----- Provided records -----
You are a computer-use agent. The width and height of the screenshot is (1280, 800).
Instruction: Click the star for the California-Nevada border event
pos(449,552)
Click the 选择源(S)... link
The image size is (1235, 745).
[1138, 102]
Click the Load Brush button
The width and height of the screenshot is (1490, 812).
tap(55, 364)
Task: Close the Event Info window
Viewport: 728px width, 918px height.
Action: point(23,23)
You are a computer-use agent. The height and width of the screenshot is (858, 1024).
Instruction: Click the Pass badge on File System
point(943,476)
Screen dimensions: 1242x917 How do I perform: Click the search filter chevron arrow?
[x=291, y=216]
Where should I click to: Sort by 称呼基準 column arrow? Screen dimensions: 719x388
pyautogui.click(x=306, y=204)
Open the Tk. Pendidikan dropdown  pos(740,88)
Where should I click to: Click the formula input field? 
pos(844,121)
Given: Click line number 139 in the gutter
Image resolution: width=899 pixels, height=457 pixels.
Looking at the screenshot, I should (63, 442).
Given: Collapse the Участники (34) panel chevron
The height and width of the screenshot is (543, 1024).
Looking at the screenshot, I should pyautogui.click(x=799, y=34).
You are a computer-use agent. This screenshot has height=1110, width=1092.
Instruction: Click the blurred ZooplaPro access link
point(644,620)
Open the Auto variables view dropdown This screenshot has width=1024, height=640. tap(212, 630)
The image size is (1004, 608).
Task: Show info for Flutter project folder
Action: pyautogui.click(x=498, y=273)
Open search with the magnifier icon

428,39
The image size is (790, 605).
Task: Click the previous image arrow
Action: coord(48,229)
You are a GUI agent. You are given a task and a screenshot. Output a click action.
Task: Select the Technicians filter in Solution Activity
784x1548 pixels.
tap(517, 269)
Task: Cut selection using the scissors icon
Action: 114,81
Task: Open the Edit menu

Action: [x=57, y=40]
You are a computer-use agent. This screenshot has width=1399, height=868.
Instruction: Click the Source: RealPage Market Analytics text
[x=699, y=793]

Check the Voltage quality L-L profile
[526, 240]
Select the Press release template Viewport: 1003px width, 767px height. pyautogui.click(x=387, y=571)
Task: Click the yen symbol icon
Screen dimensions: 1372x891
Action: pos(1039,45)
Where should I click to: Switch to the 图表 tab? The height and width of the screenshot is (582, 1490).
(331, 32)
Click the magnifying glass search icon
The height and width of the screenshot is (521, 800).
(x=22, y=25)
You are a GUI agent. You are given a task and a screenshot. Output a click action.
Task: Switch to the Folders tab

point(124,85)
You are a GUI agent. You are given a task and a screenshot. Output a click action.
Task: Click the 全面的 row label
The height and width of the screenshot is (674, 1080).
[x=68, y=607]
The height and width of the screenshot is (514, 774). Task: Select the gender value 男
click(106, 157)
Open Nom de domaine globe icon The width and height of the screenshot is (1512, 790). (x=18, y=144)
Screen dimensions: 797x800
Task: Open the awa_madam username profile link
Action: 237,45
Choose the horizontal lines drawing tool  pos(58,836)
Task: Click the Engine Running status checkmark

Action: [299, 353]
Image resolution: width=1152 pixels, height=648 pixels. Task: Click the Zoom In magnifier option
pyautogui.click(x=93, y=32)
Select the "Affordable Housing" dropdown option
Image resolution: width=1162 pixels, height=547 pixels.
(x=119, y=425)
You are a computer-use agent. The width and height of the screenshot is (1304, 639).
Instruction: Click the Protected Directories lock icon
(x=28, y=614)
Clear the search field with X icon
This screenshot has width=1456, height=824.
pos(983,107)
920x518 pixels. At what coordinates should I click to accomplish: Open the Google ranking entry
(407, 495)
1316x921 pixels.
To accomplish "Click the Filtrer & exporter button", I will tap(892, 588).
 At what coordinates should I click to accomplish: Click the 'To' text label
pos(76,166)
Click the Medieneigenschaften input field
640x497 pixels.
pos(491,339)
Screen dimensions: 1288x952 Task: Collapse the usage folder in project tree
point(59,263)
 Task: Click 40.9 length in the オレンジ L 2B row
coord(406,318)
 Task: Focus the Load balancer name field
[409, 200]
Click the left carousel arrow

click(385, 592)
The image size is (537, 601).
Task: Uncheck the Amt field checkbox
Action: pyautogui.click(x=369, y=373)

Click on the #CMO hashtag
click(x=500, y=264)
-----
What the task requires
Copy out the data exactly, keeping each line whole.

Completed task
You are a computer-use agent. The width and height of the screenshot is (1280, 800).
Instruction: Click the star for the California-Nevada border event
pos(449,552)
Click the 选择源(S)... link
The image size is (1235, 745).
[1138, 102]
Click the Load Brush button
The width and height of the screenshot is (1490, 812).
tap(55, 364)
Task: Close the Event Info window
Viewport: 728px width, 918px height.
Action: point(23,23)
You are a computer-use agent. The height and width of the screenshot is (858, 1024).
Instruction: Click the Pass badge on File System
point(943,476)
Screen dimensions: 1242x917 How do I perform: Click the search filter chevron arrow?
[x=291, y=216]
Where should I click to: Sort by 称呼基準 column arrow? Screen dimensions: 719x388
pyautogui.click(x=306, y=204)
Open the Tk. Pendidikan dropdown  pos(740,88)
Where should I click to: Click the formula input field? 
pos(844,121)
Given: Click line number 139 in the gutter
Image resolution: width=899 pixels, height=457 pixels.
Looking at the screenshot, I should (63, 442).
Given: Collapse the Участники (34) panel chevron
The height and width of the screenshot is (543, 1024).
Looking at the screenshot, I should pyautogui.click(x=799, y=34).
You are a computer-use agent. This screenshot has height=1110, width=1092.
Instruction: Click the blurred ZooplaPro access link
point(644,620)
Open the Auto variables view dropdown This screenshot has width=1024, height=640. tap(212, 630)
The image size is (1004, 608).
Task: Show info for Flutter project folder
Action: pyautogui.click(x=498, y=273)
Open search with the magnifier icon

428,39
The image size is (790, 605).
Task: Click the previous image arrow
Action: coord(48,229)
You are a GUI agent. You are given a task and a screenshot. Output a click action.
Task: Select the Technicians filter in Solution Activity
784x1548 pixels.
tap(517, 269)
Task: Cut selection using the scissors icon
Action: 114,81
Task: Open the Edit menu

Action: [x=57, y=40]
You are a computer-use agent. This screenshot has width=1399, height=868.
Instruction: Click the Source: RealPage Market Analytics text
[x=699, y=793]

Check the Voltage quality L-L profile
[526, 240]
Select the Press release template Viewport: 1003px width, 767px height. pyautogui.click(x=387, y=571)
Task: Click the yen symbol icon
Screen dimensions: 1372x891
Action: pos(1039,45)
Where should I click to: Switch to the 图表 tab? The height and width of the screenshot is (582, 1490).
(331, 32)
Click the magnifying glass search icon
The height and width of the screenshot is (521, 800).
(x=22, y=25)
You are a GUI agent. You are given a task and a screenshot. Output a click action.
Task: Switch to the Folders tab

point(124,85)
You are a GUI agent. You are given a task and a screenshot. Output a click action.
Task: Click the 全面的 row label
The height and width of the screenshot is (674, 1080).
[x=68, y=607]
The height and width of the screenshot is (514, 774). Task: Select the gender value 男
click(106, 157)
Open Nom de domaine globe icon The width and height of the screenshot is (1512, 790). (x=18, y=144)
Screen dimensions: 797x800
Task: Open the awa_madam username profile link
Action: 237,45
Choose the horizontal lines drawing tool  pos(58,836)
Task: Click the Engine Running status checkmark

Action: [299, 353]
Image resolution: width=1152 pixels, height=648 pixels. Task: Click the Zoom In magnifier option
pyautogui.click(x=93, y=32)
Select the "Affordable Housing" dropdown option
Image resolution: width=1162 pixels, height=547 pixels.
(x=119, y=425)
You are a computer-use agent. The width and height of the screenshot is (1304, 639).
Instruction: Click the Protected Directories lock icon
(x=28, y=614)
Clear the search field with X icon
This screenshot has width=1456, height=824.
pos(983,107)
920x518 pixels. At what coordinates should I click to accomplish: Open the Google ranking entry
(407, 495)
1316x921 pixels.
To accomplish "Click the Filtrer & exporter button", I will tap(892, 588).
 At what coordinates should I click to accomplish: Click the 'To' text label
pos(76,166)
Click the Medieneigenschaften input field
640x497 pixels.
pos(491,339)
Screen dimensions: 1288x952 Task: Collapse the usage folder in project tree
point(59,263)
 Task: Click 40.9 length in the オレンジ L 2B row
coord(406,318)
 Task: Focus the Load balancer name field
[409, 200]
Click the left carousel arrow

click(385, 592)
The image size is (537, 601).
Task: Uncheck the Amt field checkbox
Action: pyautogui.click(x=369, y=373)

Click on the #CMO hashtag
click(x=500, y=264)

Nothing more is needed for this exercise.